Doug Seeley (100433.133@compuserve.com)
02 Jan 96 01:20:56 EST

In response to the thread in Learning to Learn on Empowerment and the
postings of Joe Hays, Rol Fessenden (I especially liked Rol's anecdotal
example of empowerment emerging), Joe DeVicenzo and Bernie DeKoven, I want
to add the following two bits...

First, I was surprised that Bernie felt that empowerment being a
self-generated process rather than something given to another was
something new. I guess I am dated by the early 70's use of such terms
like empowerment and synergy, not noticing that general usage has
transformed some of their meaning. However, this dissonance around
"given" is something I feel worth exploring.

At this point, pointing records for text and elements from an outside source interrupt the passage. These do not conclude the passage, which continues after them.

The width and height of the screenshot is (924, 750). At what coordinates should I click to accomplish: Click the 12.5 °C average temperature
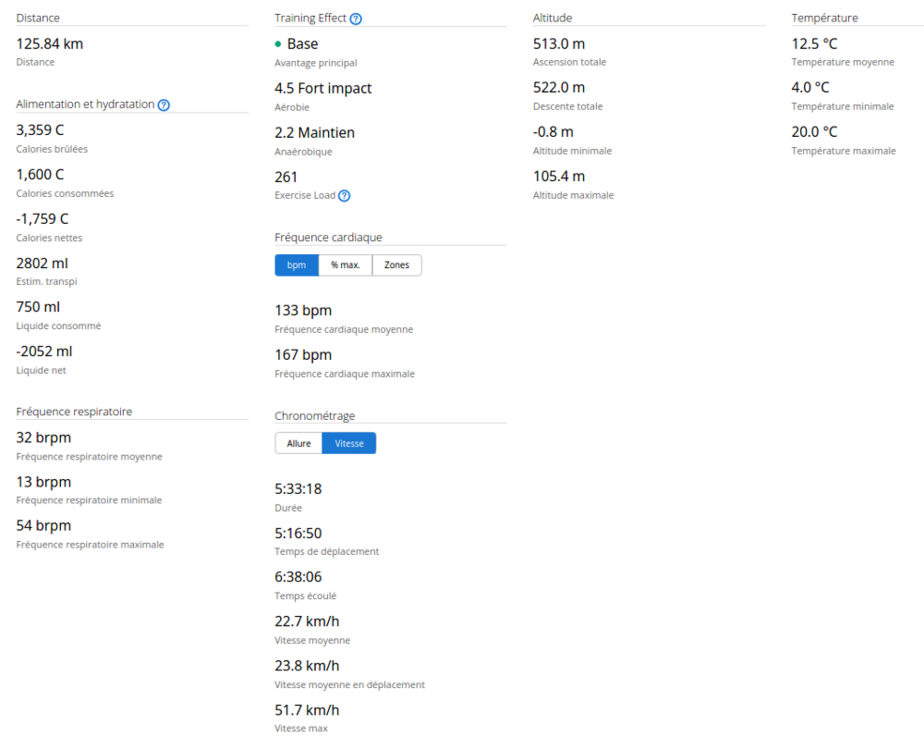coord(814,43)
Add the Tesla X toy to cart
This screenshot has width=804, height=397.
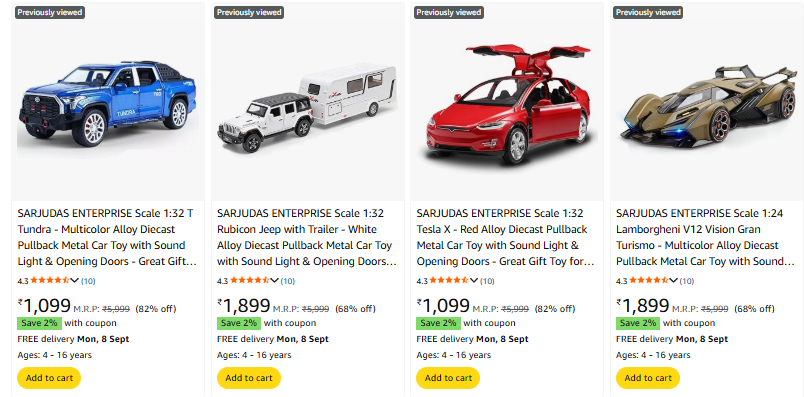point(448,378)
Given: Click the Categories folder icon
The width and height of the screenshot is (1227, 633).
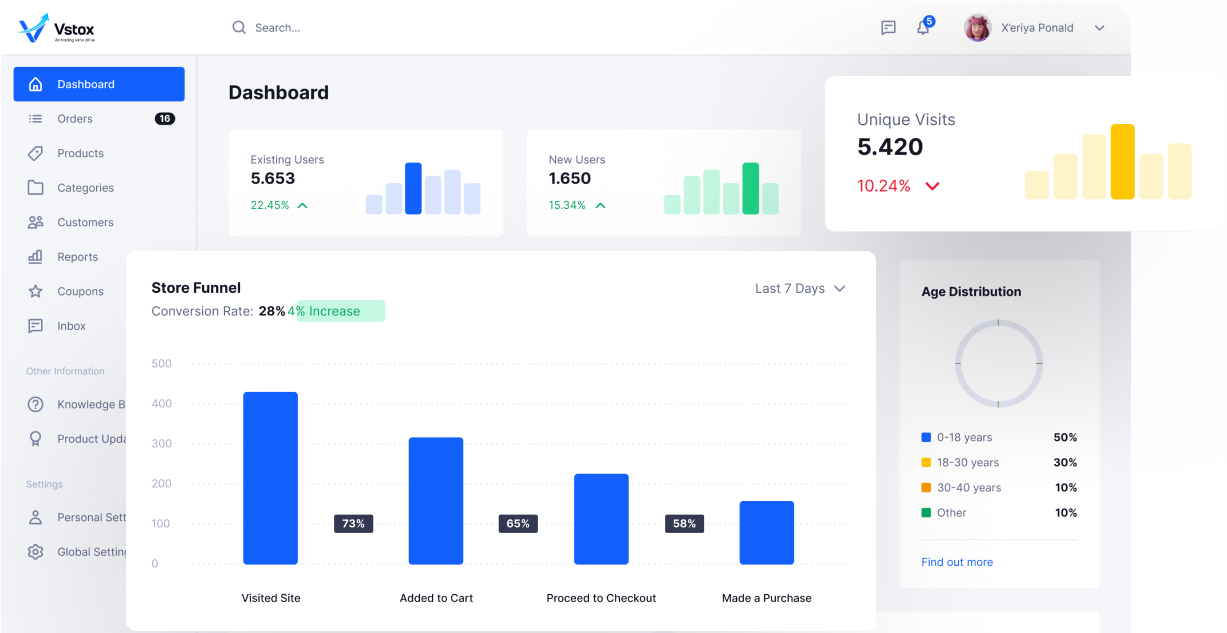Looking at the screenshot, I should pyautogui.click(x=36, y=188).
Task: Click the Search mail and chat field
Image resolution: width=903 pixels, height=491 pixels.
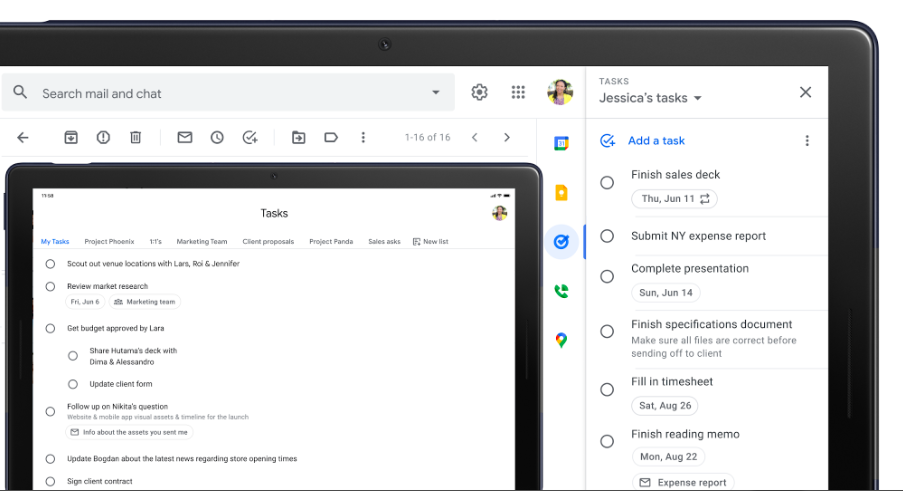Action: 220,93
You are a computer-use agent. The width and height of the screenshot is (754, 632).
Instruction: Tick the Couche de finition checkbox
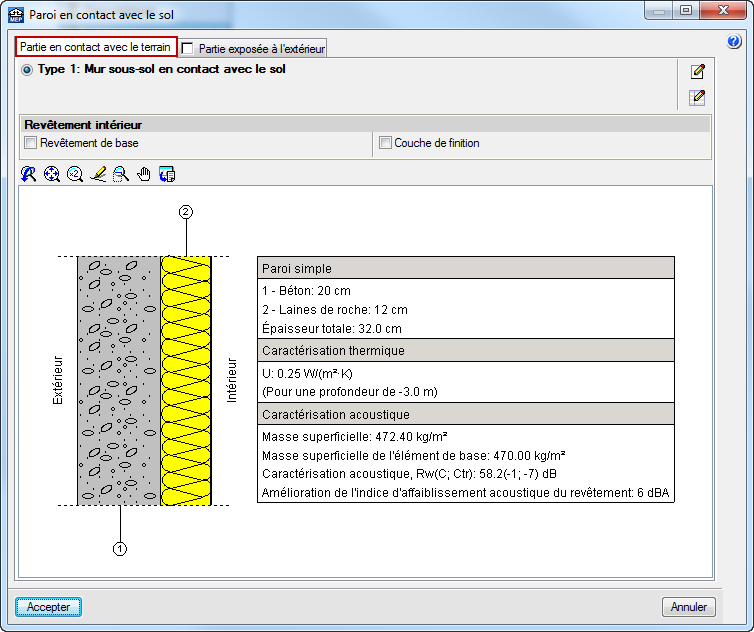pyautogui.click(x=385, y=143)
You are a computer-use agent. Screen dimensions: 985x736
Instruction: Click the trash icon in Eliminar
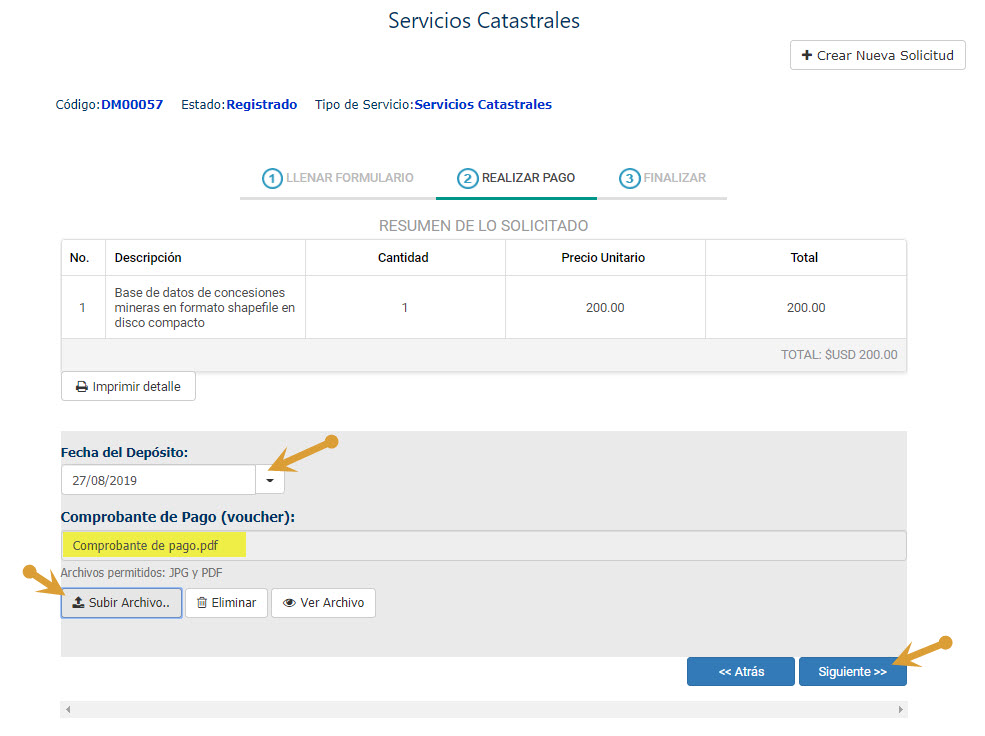(202, 602)
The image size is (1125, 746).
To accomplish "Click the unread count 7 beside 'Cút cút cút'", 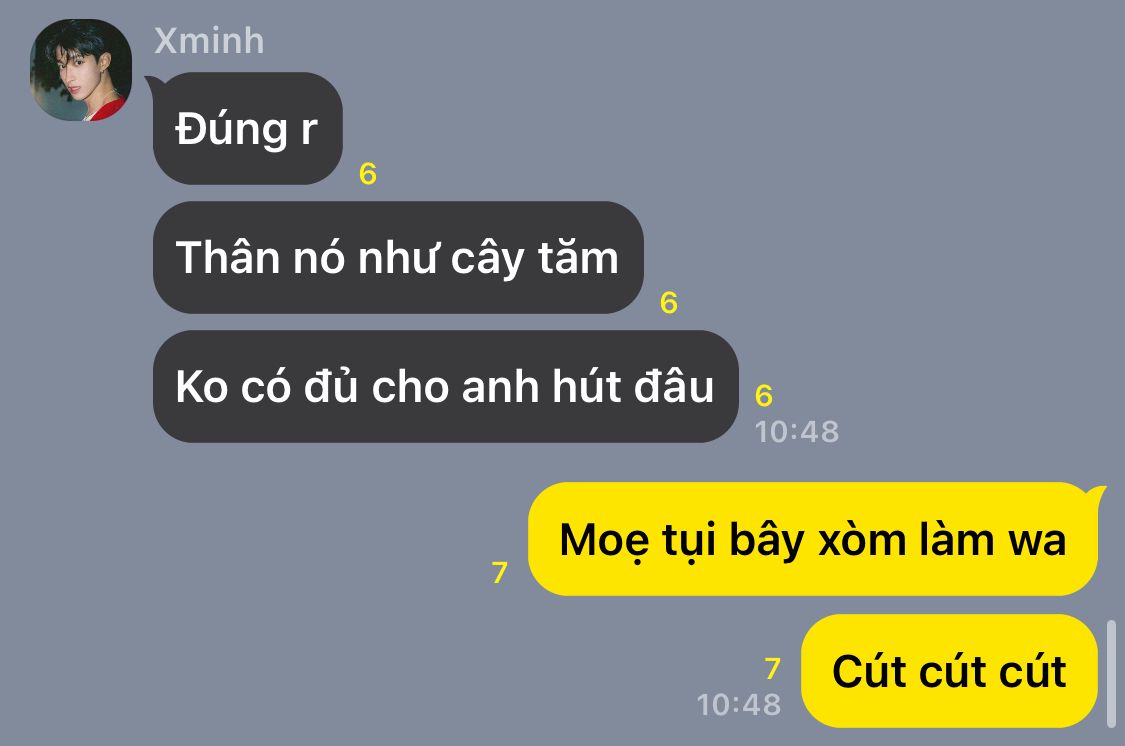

My perspective on this is that empowerment is given only in the sense,
that an environment which acknowledges and affirms the intrinsic value of
empowerment creates effective conditions for more empowered individuals to
emerge with their presence. The more we allow our own empowerment to
flower, and the more that we accept it in others (even when it appears
differently), the more it will naturally arise, as Joe said, "in a
self-organized manner".

I wonder what the relationships and underlying generator of this
self-organization are??

Doug Seeley: CompuServe 100433.133 and Fax (Geneva) +41 22 756 3957
"What is the formless background to our individuality?"